Written task - Print the listing unchanged, starting with its first line and going on through the line that contains "Action: [513, 89]".

The input -
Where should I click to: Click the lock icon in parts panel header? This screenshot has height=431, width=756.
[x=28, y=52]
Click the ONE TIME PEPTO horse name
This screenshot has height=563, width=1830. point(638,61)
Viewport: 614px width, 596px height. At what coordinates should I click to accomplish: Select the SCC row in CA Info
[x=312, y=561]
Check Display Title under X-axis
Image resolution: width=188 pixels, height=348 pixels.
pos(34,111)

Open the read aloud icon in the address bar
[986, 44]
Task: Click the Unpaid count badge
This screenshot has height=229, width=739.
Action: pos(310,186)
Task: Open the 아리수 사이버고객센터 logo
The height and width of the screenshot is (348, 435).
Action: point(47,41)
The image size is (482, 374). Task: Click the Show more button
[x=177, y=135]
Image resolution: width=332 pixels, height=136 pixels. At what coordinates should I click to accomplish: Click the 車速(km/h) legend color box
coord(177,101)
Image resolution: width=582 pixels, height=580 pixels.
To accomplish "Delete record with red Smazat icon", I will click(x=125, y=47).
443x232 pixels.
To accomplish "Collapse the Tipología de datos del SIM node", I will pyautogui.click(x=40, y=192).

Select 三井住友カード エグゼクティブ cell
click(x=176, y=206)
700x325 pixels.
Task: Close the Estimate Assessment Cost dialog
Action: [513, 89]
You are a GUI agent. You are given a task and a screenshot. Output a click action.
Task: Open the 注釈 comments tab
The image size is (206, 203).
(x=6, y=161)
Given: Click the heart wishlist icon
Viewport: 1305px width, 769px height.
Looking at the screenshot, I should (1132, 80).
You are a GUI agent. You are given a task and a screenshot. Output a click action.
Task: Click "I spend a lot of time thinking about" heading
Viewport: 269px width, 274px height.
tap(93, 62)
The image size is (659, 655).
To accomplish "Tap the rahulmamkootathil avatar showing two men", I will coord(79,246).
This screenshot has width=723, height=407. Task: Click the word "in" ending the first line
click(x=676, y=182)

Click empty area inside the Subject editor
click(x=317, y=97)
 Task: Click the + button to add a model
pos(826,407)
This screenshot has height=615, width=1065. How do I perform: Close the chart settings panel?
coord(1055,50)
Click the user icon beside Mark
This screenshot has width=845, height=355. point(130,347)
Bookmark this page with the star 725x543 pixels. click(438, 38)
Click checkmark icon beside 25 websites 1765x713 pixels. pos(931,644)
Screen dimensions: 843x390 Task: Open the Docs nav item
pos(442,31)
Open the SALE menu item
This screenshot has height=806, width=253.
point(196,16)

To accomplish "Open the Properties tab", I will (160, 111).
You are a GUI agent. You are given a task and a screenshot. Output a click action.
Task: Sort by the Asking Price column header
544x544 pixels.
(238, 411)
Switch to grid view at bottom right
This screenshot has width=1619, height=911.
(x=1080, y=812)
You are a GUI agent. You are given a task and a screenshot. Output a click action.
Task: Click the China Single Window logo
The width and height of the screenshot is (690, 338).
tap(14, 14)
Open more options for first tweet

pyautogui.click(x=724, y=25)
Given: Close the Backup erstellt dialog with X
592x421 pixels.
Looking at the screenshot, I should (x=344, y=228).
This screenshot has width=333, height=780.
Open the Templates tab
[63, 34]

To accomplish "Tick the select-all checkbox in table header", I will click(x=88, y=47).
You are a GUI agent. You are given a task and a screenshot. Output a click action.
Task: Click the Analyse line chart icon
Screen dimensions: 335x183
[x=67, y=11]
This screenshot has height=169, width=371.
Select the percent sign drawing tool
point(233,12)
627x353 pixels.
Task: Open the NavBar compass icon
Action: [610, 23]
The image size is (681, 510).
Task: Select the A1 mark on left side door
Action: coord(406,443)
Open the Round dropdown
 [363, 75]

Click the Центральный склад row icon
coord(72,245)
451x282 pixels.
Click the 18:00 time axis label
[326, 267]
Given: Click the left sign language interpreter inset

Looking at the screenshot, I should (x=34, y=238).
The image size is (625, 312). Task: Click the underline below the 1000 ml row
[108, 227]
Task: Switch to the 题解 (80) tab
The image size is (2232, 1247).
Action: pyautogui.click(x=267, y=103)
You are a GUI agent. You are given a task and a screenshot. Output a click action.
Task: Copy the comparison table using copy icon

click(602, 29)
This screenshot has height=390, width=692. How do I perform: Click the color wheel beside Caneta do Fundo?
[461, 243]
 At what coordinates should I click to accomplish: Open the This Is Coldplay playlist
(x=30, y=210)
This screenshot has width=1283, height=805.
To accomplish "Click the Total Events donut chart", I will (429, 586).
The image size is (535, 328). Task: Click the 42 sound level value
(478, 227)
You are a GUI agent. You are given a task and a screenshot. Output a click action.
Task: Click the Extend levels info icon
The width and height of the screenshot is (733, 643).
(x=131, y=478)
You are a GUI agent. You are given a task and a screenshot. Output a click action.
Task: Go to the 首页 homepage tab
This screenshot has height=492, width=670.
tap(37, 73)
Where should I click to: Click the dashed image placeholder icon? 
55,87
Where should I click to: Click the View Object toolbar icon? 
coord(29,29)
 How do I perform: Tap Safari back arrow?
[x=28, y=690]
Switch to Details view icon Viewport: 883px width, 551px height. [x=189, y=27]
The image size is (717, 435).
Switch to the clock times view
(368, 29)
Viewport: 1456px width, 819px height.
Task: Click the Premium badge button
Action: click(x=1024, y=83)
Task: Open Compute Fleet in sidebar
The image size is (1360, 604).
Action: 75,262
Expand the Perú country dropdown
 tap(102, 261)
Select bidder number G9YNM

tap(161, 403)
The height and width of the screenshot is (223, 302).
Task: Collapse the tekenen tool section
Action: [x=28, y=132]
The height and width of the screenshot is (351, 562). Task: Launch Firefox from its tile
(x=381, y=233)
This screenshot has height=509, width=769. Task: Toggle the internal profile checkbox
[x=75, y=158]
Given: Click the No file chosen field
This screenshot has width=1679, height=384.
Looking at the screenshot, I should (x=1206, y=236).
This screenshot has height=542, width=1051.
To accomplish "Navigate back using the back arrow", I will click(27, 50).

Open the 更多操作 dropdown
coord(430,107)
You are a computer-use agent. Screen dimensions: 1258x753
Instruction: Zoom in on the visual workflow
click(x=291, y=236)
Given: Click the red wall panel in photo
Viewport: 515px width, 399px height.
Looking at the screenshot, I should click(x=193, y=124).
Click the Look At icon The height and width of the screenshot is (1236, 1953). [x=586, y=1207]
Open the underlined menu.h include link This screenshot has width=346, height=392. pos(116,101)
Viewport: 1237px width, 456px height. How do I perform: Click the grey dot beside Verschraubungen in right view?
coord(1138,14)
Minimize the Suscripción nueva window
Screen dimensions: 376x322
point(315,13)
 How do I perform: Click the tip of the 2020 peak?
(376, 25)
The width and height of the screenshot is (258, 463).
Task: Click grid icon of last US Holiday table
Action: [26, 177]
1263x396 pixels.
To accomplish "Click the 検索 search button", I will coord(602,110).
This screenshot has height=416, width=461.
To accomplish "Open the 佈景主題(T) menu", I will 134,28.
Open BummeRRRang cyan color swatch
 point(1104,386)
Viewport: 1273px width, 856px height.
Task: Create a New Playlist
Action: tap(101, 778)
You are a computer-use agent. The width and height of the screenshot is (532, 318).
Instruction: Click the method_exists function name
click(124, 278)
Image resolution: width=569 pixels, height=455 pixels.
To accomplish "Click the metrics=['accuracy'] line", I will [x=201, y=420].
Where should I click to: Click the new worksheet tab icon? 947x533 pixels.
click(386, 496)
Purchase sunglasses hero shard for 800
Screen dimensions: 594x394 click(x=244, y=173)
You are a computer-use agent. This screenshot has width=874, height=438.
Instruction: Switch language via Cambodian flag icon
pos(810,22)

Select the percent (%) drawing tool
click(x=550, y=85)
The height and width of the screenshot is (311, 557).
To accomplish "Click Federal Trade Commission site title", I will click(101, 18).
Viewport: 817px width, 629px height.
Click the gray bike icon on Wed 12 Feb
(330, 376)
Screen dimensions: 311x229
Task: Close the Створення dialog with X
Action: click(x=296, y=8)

Written answer -
Where should I click to: Click the lock icon in parts panel header? This screenshot has height=431, width=756.
[x=28, y=52]
Click the ONE TIME PEPTO horse name
This screenshot has height=563, width=1830. point(638,61)
Viewport: 614px width, 596px height. At what coordinates should I click to accomplish: Select the SCC row in CA Info
[x=312, y=561]
Check Display Title under X-axis
Image resolution: width=188 pixels, height=348 pixels.
pos(34,111)

Open the read aloud icon in the address bar
[986, 44]
Task: Click the Unpaid count badge
This screenshot has height=229, width=739.
Action: pos(310,186)
Task: Open the 아리수 사이버고객센터 logo
The height and width of the screenshot is (348, 435).
Action: point(47,41)
The image size is (482, 374). Task: Click the Show more button
[x=177, y=135]
Image resolution: width=332 pixels, height=136 pixels. At what coordinates should I click to accomplish: Click the 車速(km/h) legend color box
coord(177,101)
Image resolution: width=582 pixels, height=580 pixels.
To accomplish "Delete record with red Smazat icon", I will click(x=125, y=47).
443x232 pixels.
To accomplish "Collapse the Tipología de datos del SIM node", I will pyautogui.click(x=40, y=192).

Select 三井住友カード エグゼクティブ cell
click(x=176, y=206)
700x325 pixels.
Task: Close the Estimate Assessment Cost dialog
Action: [513, 89]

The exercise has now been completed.